Y cuando posteriormente fueron apareciendo nuestras publicaciones entendimos que Guía y 28 son libros valiosos que nos enseñaron cómo hacer una obra alpina diferente a la composición lírica. De alguna manera los de mi generación acabamos considerando a Velásquez y a Costa como alpinistas que nos trazaron el camino y nos alejaron de la interpretación patológica llena de subjetivismos.

Subí al Valle de Las Ventanas al finalizar el verano del 2008. Invitado, para hablar de escaladas, por Alfredo Revilla y Jaime Guerrero, integrantes del Comité Administrativo del albergue alpino Miguel Hidalgo. Se desarrollaba el “Ciclo de Conferencias de Escalada 2008”.

Para mi sorpresa se habían reunido escaladores de generaciones anteriores y posteriores a la mía. Tan feliz circunstancia me dio la pauta para alejarme de los relatos de montaña, con frecuencia llenos de egomanía. ¿Habían subido los escaladores, algunos procedentes de lejanas tierras, hasta aquel refugio en lo alto de la Sierra de Pachuca sólo para oír hablar de escalada a otro escalador?

Ocupé no más de quince minutos hablando de algunas escaladas. De inmediato pasé a hacer reflexiones, dirigidas a mí mismo, tales como: “¿Por qué los escaladores de más de cincuenta años de edad ya no van a las montañas?”,etc. Automáticamente, los ahí presentes, hicieron suya la conferencia y cinco horas después seguíamos intercambiando puntos de vista. Abandonar el monólogo y pasar a la discusión dialéctica siempre da resultados positivos para todos. Afuera la helada tormenta golpeaba los grandes ventanales del albergue pero en el interior debatíamos fraternal y apasionadamente.

Tuve la fortuna de encontrar a escaladores que varias décadas atrás habían sido mis maestros en la montaña, como el caso de Raúl Pérez, de Pachuca. Saludé a mi gran amigo Raúl Revilla. Encontré al veterano y gran montañista Eder Monroy. Durante cuarenta años escuché hablar de él como uno de los pioneros del montañismo hidalguense sin haber tenido la oportunidad de conocerlo. Tuve la fortuna de conocer también a Efrén Bonilla y a Alfredo Velázquez, a la sazón, éste último, presidente de la Federación Mexicana de Deportes de Montaña y Escalada, A. C. (FMDME). Ambos pertenecientes a generaciones de más acá, con proyectos para realizare en las lejanas montañas del extranjero como sólo los jóvenes lo pueden soñar y realizar. También conocí a Carlos Velázquez, hermano de Tomás Velázquez (fallecido unos 15 años atrás).

Después los perdí de vista a todos y no sé hasta donde han caminado con el propósito de escribir. Por mi parte ofrezco en esta página los trabajos que aun conservo.

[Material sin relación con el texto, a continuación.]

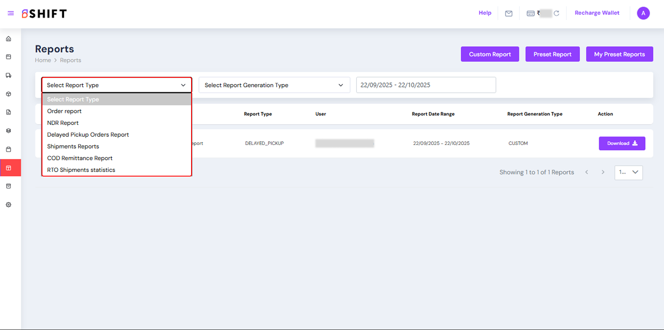Expand Select Report Generation Type dropdown
The image size is (664, 330).
click(x=274, y=85)
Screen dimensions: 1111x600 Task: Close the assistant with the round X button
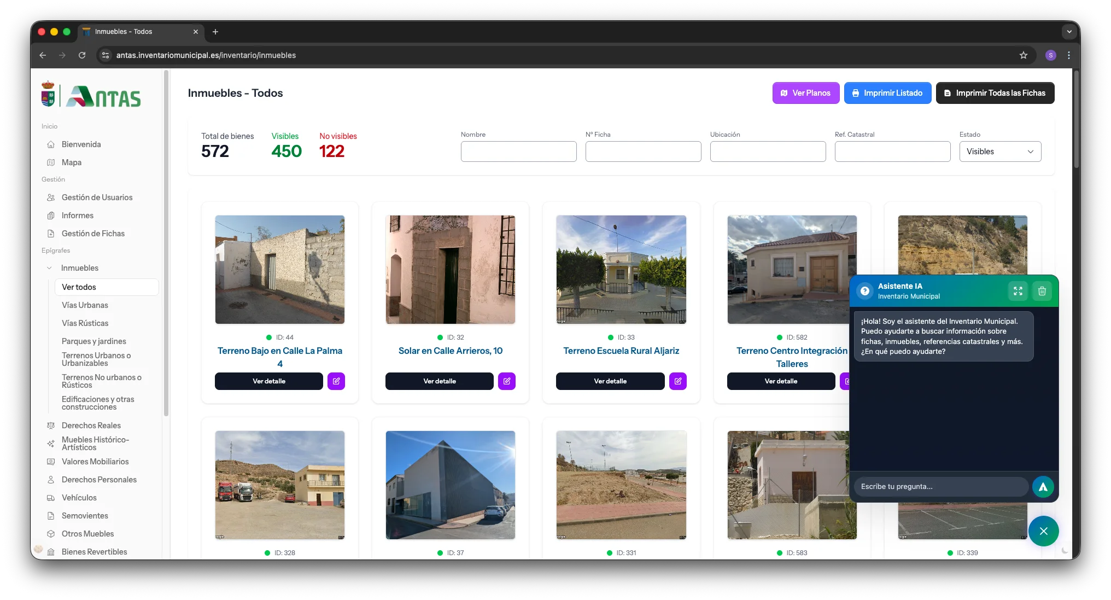1043,531
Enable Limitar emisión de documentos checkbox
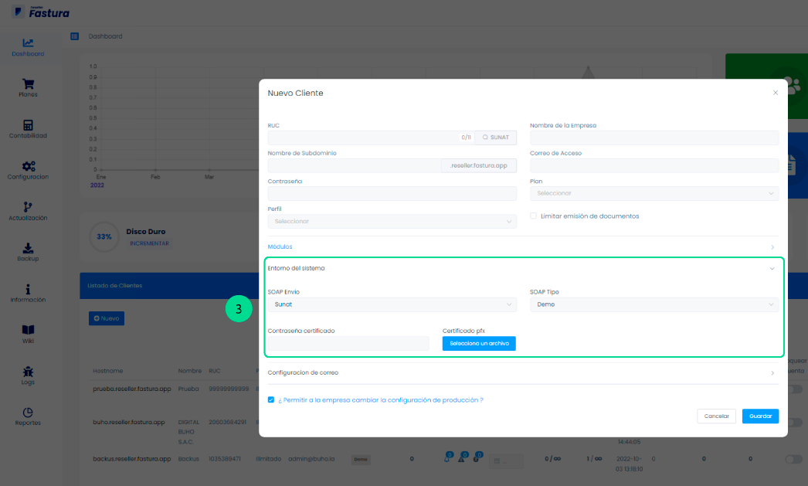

Mucho me hubiera gustado incluir aquí el libro Los mexicanos en la ruta de los polacos, que relata la expedición nuestra al filo noreste del Aconcagua en 1974. Se trata de la suma de tantas faltas, no técnicas, pero sí de conducta, que estoy seguro sería de mucha utilidad para los que en el futuro sean responsables de una expedición al extranjero. Pero mi último ejemplar lo presté a Mario Campos Borges y no me lo ha regresado.

Por fortuna al filo de la medianoche llegamos a dos conclusiones: (1) los montañistas dejan de ir a la montaña porque no hay retroalimentación mediante la práctica de leer y de escribir de alpinismo. De alpinismo de todo el mundo. (2) nos gusta escribir lo exitoso y callamos deliberadamente los errores. Con el tiempo todo mundo se aburre de leer relatos maquillados. Con el nefasto resultado que los libros no se venden y las editoriales deciden ya no publicar de alpinismo…

Al final me pareció que el resultado de la jornada había alcanzado el entusiasta compromiso de escribir, escribir y más escribir.